- _Source records_:
##############################

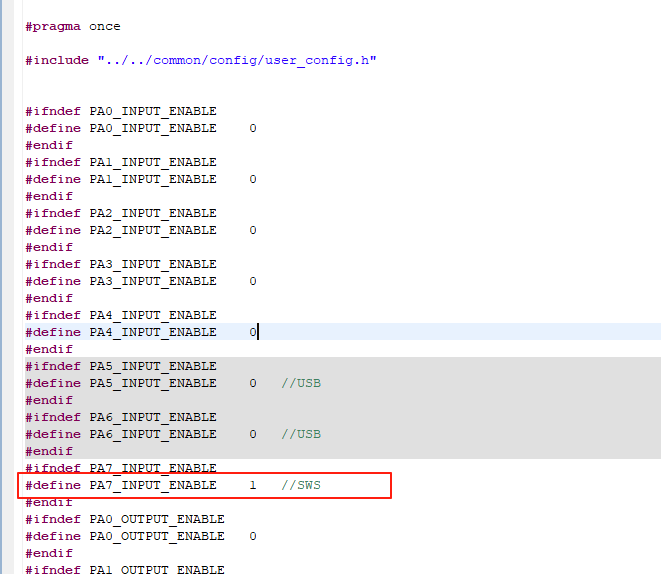Click the #pragma once line
Viewport: 661px width, 574px height.
73,27
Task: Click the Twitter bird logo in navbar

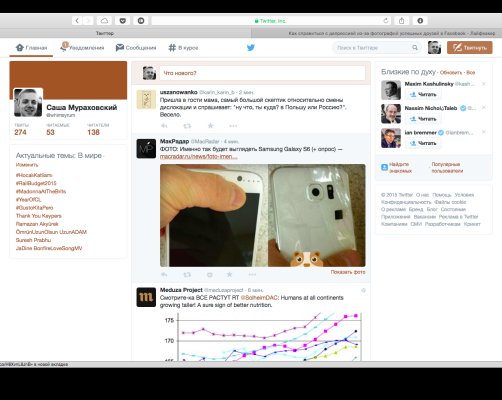Action: [x=251, y=48]
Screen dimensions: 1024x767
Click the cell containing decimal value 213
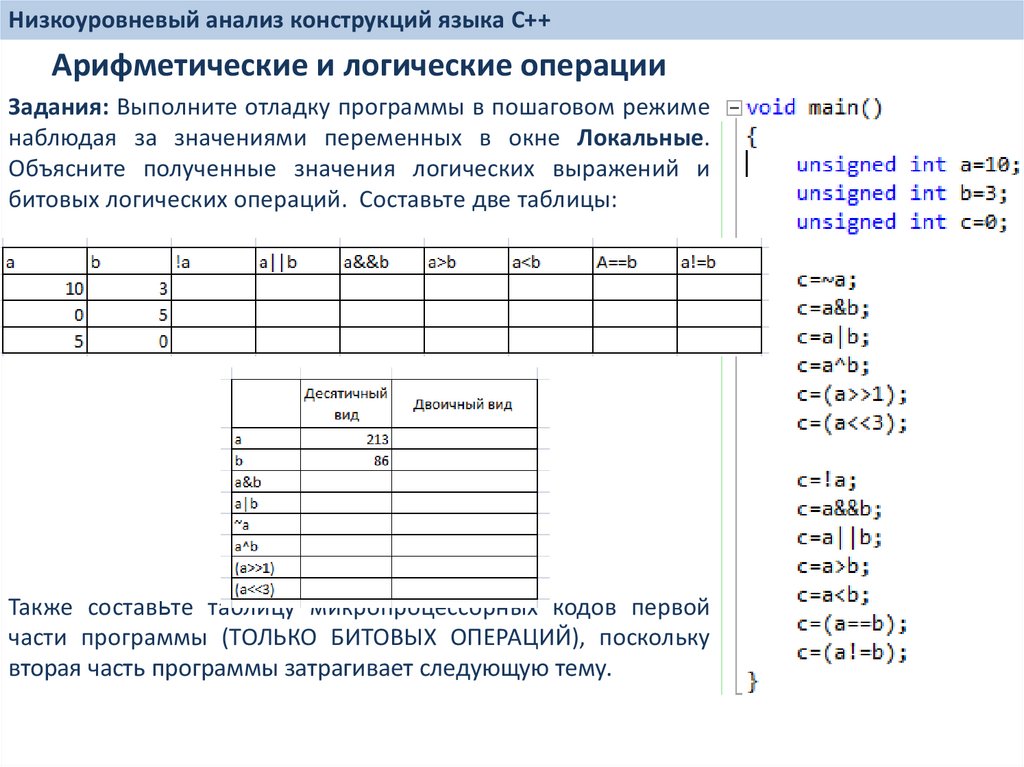[x=346, y=439]
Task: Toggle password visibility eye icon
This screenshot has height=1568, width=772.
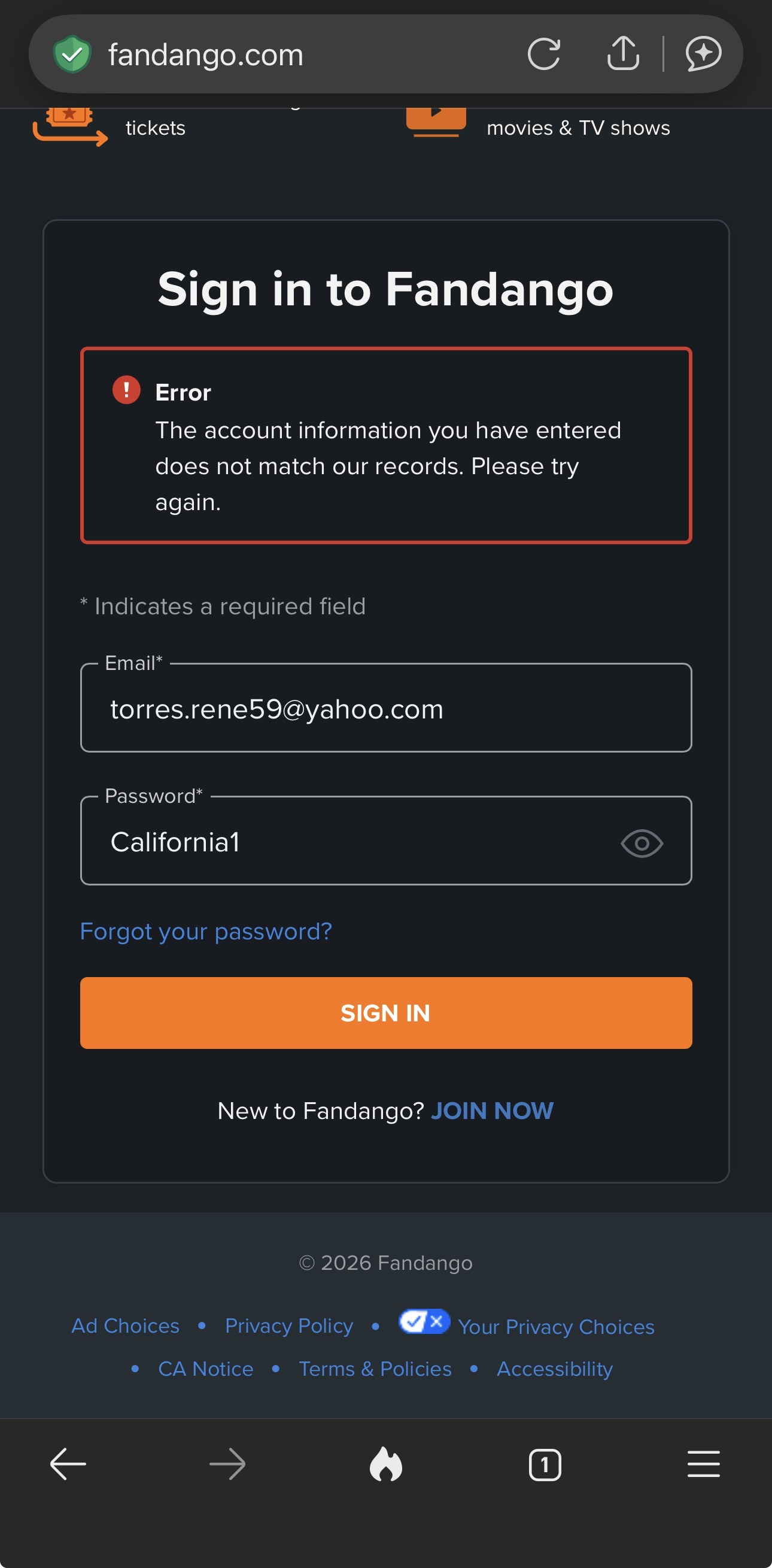Action: click(x=642, y=843)

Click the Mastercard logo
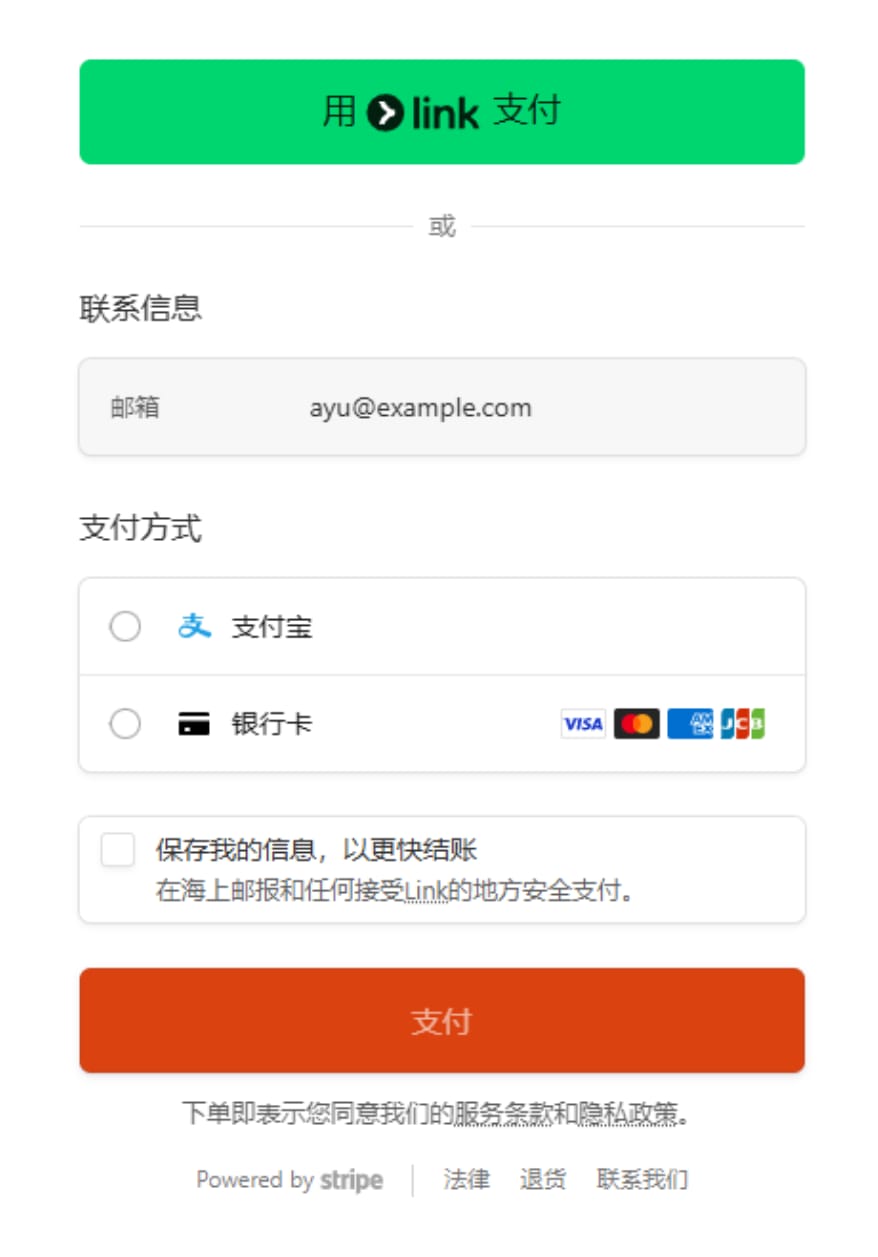[636, 724]

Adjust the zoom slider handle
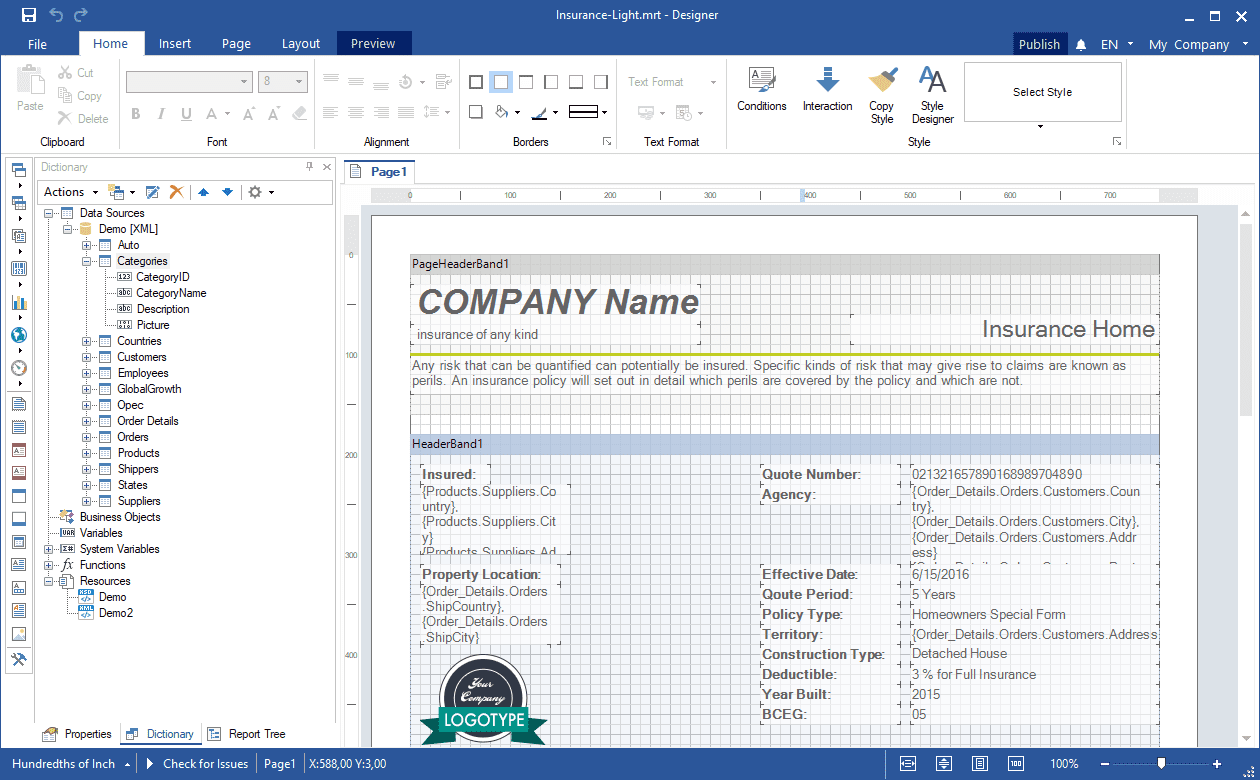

##############################

- _Problem requirements_:
Beginning with the line containing "Task: Toggle password visibility eye icon" and ending with the last line of the data above, repeat each line exactly. Include no pictures and no other lines.

- _Response_:
Task: Toggle password visibility eye icon
This screenshot has height=1568, width=772.
Action: click(x=642, y=843)

Click the Mastercard logo
[636, 724]

Adjust the zoom slider handle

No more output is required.